**REQUIRED WORK**
- A) Repeat the passage about Bangalore Police on social media, starting at "After Bangalore Police" and ending at "who support Mehdi.", but swap "anonymous" for "unnamed".
- B) For each statement, say whether the passage about Bangalore Police on social media agrees with it (yes or no), and quote the words from the passage that decide it.
(i) Bangalore Police was in the news in March 2013 after chasing down hooligans on a Facebook tip-off.
(ii) The trolling on the police Facebook pages had gone on for less than a month.
(iii) Bangalore Police said it would block people who write abusive messages on its Twitter account.
- C) Continue the passage about Bangalore Police on social media from its last sentence.

**TEXT**

━━━━━━━━━━━━━━━━

He had asked people to report poorly-lit stretches of roads in the city at the Deputy Commissioner’s (administration) Twitter account (@dcpadminbcp) so that necessary action could be taken with the help of civic agencies concerned to improve the condition of roads.
It isn’t that Bangalore Police was doing bad prior to Reddi’s taking charges. It was all over the news in March 2013 after it had effectively chased down hooligans after a Facebook tip off. Reddi’s personal touch and his push to get others onboard has made the difference.
Being trolled on social media
It is often said that social media is a double edged sword and one needs to prepare for difficult times too.
After Bangalore Police arrested Mehdi Masroor Biswas, the alleged handler of the Twitter account of the ISIS, the social media accounts have been at the receiving end from many anonymous accounts who support Mehdi.
The Bangalore Mirror reported that online trolls have been plaguing the Bengaluru city police and Bengaluru traffic police pages on Facebook with derogatory posts containing inflammatory comments against senior departmental officials, politicians, and other public figures using abusive and explicit language for over a year using fake accounts.
These acts of trolling have forced the Bangalore Police to appeal to people not to abuse it on Twitter. In a message posted on its Twitter account, they said they would block people writing abusive messages on its account.

━━━━━━━━━━━━━━━━

**Data entries**
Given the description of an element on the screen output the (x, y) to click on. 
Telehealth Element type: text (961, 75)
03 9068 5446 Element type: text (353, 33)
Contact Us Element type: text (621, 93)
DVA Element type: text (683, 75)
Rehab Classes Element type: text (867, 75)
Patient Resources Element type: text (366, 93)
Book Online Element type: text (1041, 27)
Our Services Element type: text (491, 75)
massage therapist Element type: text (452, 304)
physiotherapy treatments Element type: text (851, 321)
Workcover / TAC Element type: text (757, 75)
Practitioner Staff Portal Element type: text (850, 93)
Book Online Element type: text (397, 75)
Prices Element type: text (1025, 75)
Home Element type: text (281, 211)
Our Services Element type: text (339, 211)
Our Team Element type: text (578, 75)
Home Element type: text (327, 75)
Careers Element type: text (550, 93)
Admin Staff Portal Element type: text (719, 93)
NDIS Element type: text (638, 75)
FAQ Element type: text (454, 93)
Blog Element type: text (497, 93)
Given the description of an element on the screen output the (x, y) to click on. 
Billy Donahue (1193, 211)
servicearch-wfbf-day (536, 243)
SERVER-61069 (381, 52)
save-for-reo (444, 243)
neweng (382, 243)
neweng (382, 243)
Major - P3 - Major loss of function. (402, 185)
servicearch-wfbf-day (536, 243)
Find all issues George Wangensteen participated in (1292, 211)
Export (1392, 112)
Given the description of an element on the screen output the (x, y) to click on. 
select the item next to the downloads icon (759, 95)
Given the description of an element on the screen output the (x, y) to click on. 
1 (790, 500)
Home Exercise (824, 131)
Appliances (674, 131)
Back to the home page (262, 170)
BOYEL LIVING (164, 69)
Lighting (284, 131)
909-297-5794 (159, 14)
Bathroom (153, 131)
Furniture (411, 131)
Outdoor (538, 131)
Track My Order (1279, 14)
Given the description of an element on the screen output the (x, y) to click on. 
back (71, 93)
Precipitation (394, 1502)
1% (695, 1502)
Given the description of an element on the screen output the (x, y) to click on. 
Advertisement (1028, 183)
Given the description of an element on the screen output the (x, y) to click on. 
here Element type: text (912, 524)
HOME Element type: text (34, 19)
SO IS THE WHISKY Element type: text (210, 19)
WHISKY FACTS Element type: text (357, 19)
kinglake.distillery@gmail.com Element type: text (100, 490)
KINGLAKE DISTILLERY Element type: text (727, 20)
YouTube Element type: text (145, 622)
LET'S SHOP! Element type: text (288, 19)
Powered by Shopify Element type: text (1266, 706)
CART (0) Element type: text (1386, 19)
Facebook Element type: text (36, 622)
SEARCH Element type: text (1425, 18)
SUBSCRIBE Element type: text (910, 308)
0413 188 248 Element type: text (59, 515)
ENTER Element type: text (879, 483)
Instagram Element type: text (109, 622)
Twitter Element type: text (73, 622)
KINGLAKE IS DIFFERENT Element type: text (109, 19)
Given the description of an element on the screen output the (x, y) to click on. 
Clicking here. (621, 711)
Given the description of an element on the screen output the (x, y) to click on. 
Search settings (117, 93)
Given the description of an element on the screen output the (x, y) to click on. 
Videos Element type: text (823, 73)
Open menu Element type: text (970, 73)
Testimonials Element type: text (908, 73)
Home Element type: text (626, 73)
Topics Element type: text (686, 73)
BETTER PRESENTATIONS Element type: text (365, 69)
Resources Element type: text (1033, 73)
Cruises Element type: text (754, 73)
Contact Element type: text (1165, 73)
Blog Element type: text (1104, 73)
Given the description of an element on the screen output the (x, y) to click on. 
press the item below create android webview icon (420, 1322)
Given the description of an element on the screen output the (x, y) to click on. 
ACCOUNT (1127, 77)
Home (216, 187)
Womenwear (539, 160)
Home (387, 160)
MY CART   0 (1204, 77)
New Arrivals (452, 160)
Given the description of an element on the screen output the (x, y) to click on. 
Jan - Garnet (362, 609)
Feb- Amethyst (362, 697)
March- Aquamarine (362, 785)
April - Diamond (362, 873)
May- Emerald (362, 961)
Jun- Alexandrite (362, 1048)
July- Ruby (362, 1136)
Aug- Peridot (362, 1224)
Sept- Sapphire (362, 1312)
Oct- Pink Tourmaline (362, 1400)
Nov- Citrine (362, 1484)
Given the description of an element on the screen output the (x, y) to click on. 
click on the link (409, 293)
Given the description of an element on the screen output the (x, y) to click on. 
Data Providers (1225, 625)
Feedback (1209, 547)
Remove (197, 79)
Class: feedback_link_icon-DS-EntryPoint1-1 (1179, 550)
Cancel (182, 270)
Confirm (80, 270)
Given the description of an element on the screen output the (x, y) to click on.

━━━━━━━━━━━━━━━━

**WRITTEN ANSWERS**
- A)
After Bangalore Police arrested Mehdi Masroor Biswas, the alleged handler of the Twitter account of the ISIS, the social media accounts have been at the receiving end from many unnamed accounts who support Mehdi.

- B)
(i) Yes: "It was all over the news in March 2013 after it had effectively chased down hooligans after a Facebook tip off."
(ii) No: "for over a year using fake accounts"
(iii) Yes: "they said they would block people writing abusive messages on its account."

- C)
Tweet by Commissioner of Police, request all the follwers to avoid using unparliamentary language on Twitter or else we ll hav 2 block it
— BengaluruCityPolice (@BlrCityPolice) December 15, 2014
Isn’t that a surprise? The Internet’s dark side is governed by trolls, was the Bangalore Police not aware. Thankfully they are not trying to slap FIR against venting frustrations on its social media presence. In a recent case the Supreme Court of India upheld a Bangalore-based couple’s right to vent their frustrations on the Bangalore Police Facebook page. The court ruled that it was a public forum and the commoner had every right to complain against the authorities.
Manik Taleja and his wife Sakshi Jawa met with an accident when their car collided with an auto in June last year. They were taken to a police station where an officer allegedly misbehaved and threatened them. The couple took to the Bangalore traffic police’s Facebook page and accused the officer of misbehavior.
Upset at the comment, the officer filed an FIR against the couple which included the charges of criminal intimidation and assault aimed at obstructing him from discharging his duty in Section 503 of the IPC. The couple approached the Karnataka High Court which refused to reject the FIR.
The couple contended that the Facebook page of Bengaluru traffic police was a public forum meant for citizens to discuss and post their grievances and it could not be prosecuted for posting comments against the officer for his misbehavior.
Accepting the couple’s submission, the bench quashed the FIR filed against them. “As far as the comments posted on Facebook are concerned, it appears that it is a public forum meant for helping the public and the act of appellants posting a comment on Facebook may not attract ingredients of criminal intimidation in Section 503 IPC,” the court said.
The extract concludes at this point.